Do we have a well defined mathematical expression denoting the size of a fundamental particle with no internal structure (electron for example) ? If we do, how does it fit in with the uncertainty principle ? And if we don't then what exactly do the experiments reveal claiming radius of electron is of the order $10^{-18} m$ or something like that ? Also in this particular case, does this mean that the probability of the electron being within that radius is 1 and zero outside ? A proper clarification would be very helpful.

This post imported from StackExchange Physics at 2014-08-07 15:36 (UCT), posted by SE-user smiley06
asked Aug 6, 2014 in Theoretical Physics by smiley06 (40 points) [ no revision ]
possible duplicate of What is the mass density distribution of an electron?

This post imported from StackExchange Physics at 2014-08-07 15:36 (UCT), posted by SE-user John Rennie
The difference I see is the question about the uncertainty principle. And the answer to that probably is: there is no mass operator. I am not familiar with the Higgs-mechanism, but as I understand it, mass is a parameter (or emerges from one) of the theory. So there is nothing prohibiting you from measuring the mass (indirectly via position or momentum) to arbitrary precision.

This post imported from StackExchange Physics at 2014-08-07 15:36 (UCT), posted by SE-user M.Herzkamp
And about the mass measurement we have: physics.stackexchange.com/q/19424

This post imported from StackExchange Physics at 2014-08-07 15:36 (UCT), posted by SE-user jinawee
@M.Herzkamp But I am not concerned about mass, I just wanted to ask how exactly the size or radius of these point like particles are defined.

This post imported from StackExchange Physics at 2014-08-07 15:36 (UCT), posted by SE-user smiley06

3 Answers

+ 3 like - 0 dislike

Elementary particles are considered to be point-like, but not point particles.

''QED, or relativistic quantum field theory in general, is not based on the notion of ''point particles'', as one sees stated so often and yet so erroneously.'' (emphasis as in the original)

This quote from p.2 of the book
    O. Steinmann, 
    Perturbative quantum electrodynamics and axiomatic field theory, 
    Springer, Berlin 2000.
tells everything. 

A point particle is the idealization of a real particle seen from so far away that scattering of other particles is as if the given particle were a point.

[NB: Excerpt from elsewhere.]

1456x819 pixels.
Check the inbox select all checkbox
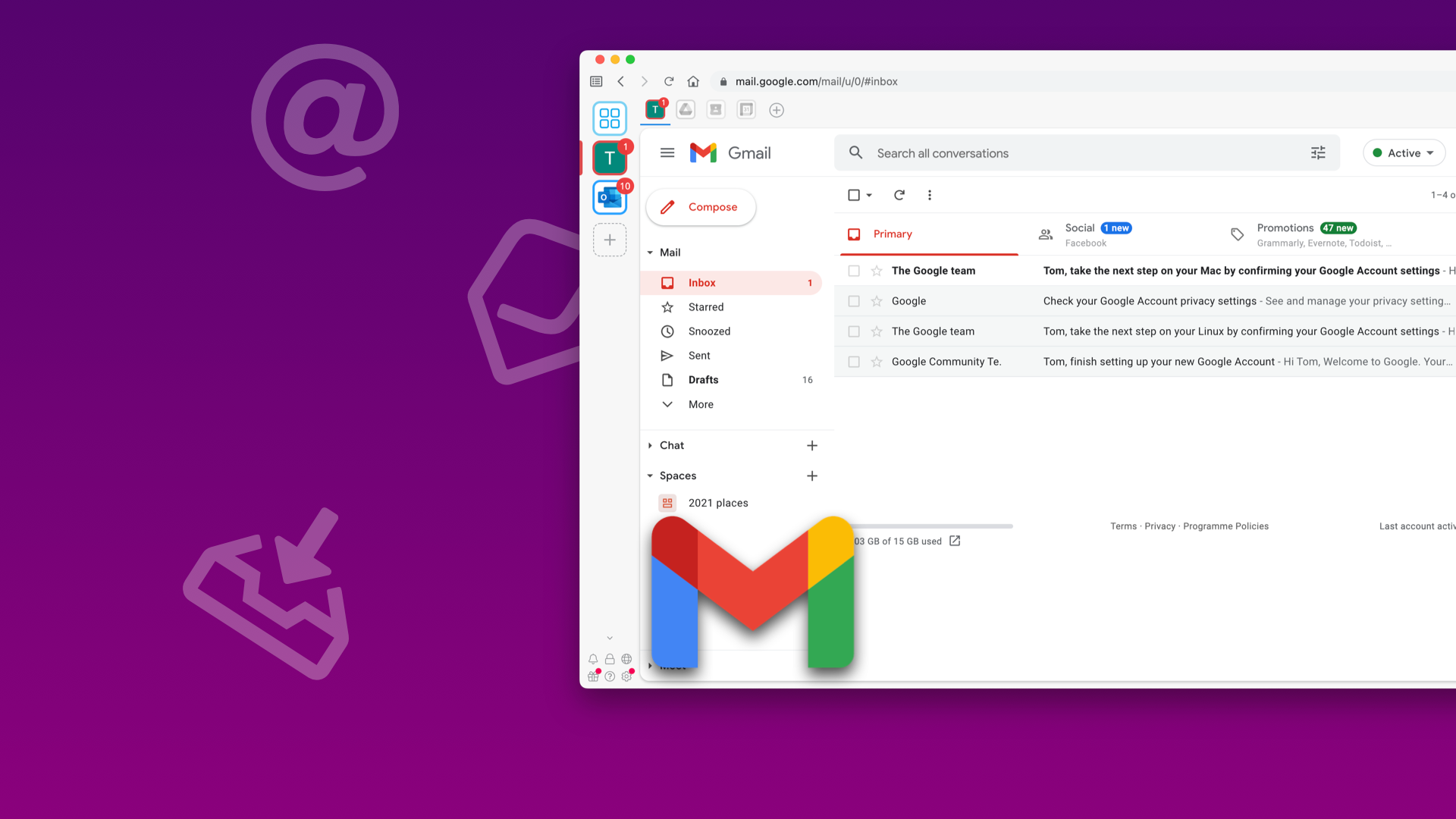pos(853,194)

Specifically, a relativistic charged particle is considered to be a point particle at the energies of interest if its interaction with an external electromagnetic field can be accurately described by the Dirac equation.

Both electrons and neutrinos are considered to be pointlike because of the way they appear in the standard model. Pointlike means that the associated bare particles are points. But these bare particles are very 
strange objects. According to renormalization theory, the basis of modern QED and other relativistic field theories, bare electrons have no associated electromagnetic field although they have an infinite charge (and an infinite mass) -- something inconsistent with real physics. They do not exist.

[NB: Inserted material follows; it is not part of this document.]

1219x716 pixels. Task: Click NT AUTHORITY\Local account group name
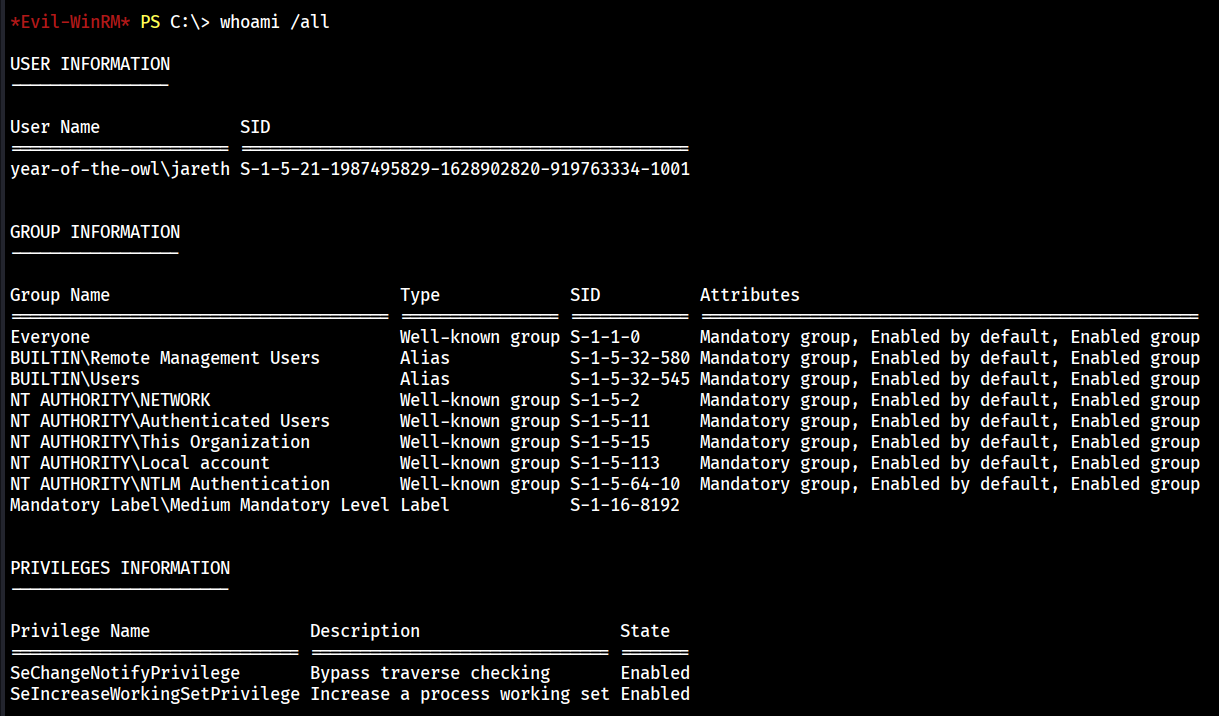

The bare particles are points = structureless formal building blocks of the theories with which (after renormalization = dressing) the physical = real = dressed = observable particles are described. The latter have a nontrivial electromagnetic structure encoded in their form factors. (The term ''dresses'' comes from an intuitive picture form the early days of quantum field theory, where a dressed particle was viewed as 
the corresponding bare particle dressed in a shirt made of infinitely many soft bare photons and bareparticle-antiparticle pairs.)

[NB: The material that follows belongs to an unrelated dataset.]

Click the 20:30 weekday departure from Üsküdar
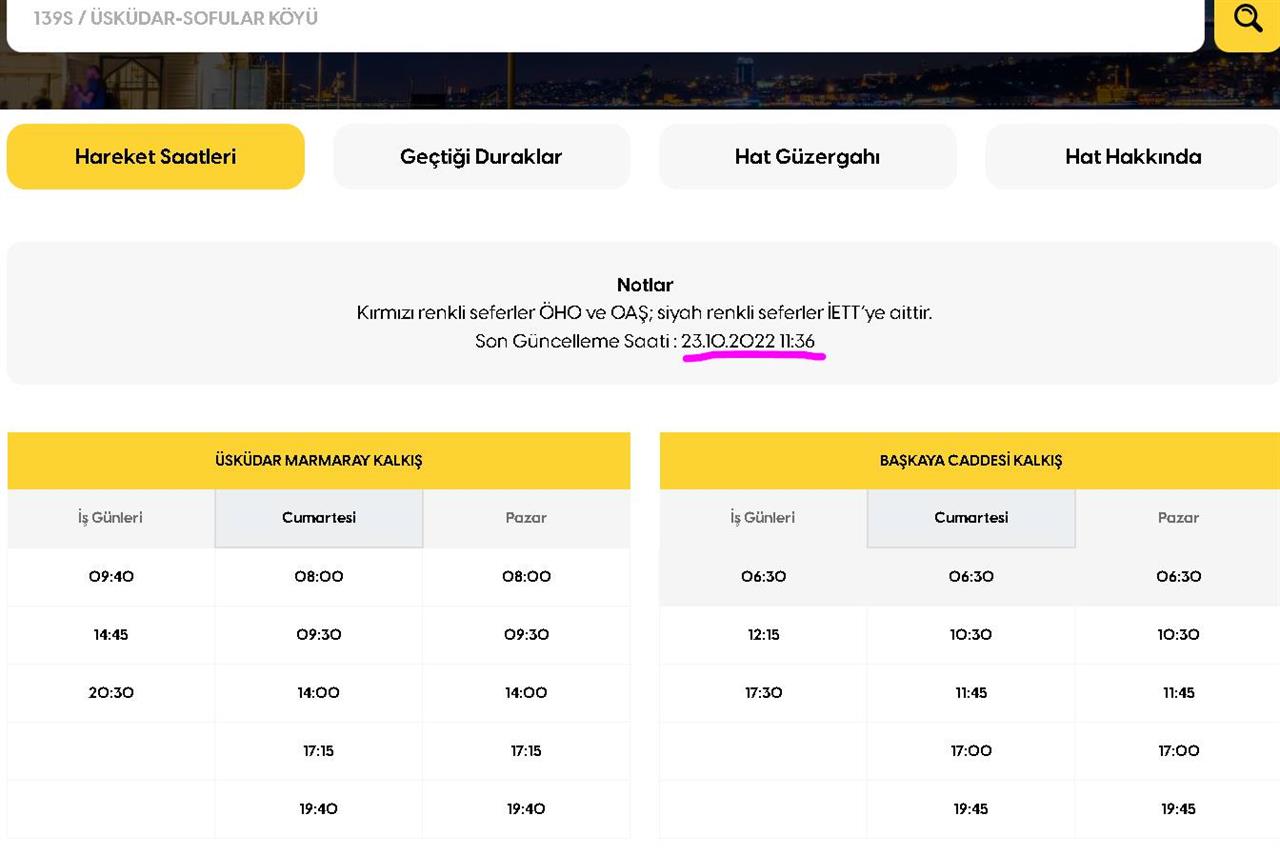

Physical, measurable particles are not points but have extension. By definition, an electron without extension would be described exactly by the 1-particle Dirac equation, which has a degenerate spectrum. 
But the real electron is described by a modified Dirac equation, in which the so-called form factors figure. These are computable from QED, resulting in an anomalous magnetic moment and a nonzero Lamb shift removing the degeneracy of the spectrum. Both are measurable to high accuracy, and are not present for point particles, which by definition satisfy the Dirac equation exactly.

The size of a particle is determined by how the particle responds to scattering experiments, and therefore is (like the size of a balloon) somewhat context-dependent. (The context is given by a wave function and determines the detailed state of the particle.)

On the other hand, the deviations from being a point are usually described by means of  context-independent
form factors that would be constant for a point particle but become momentum-dependent for particles in general. They characterize the particle as a state-independent entity. Together with a particle's state, the form factors contain all information that can be observed about single particles in an electromagnetic field.
An electron has two form factors, a magnetic and an electric one.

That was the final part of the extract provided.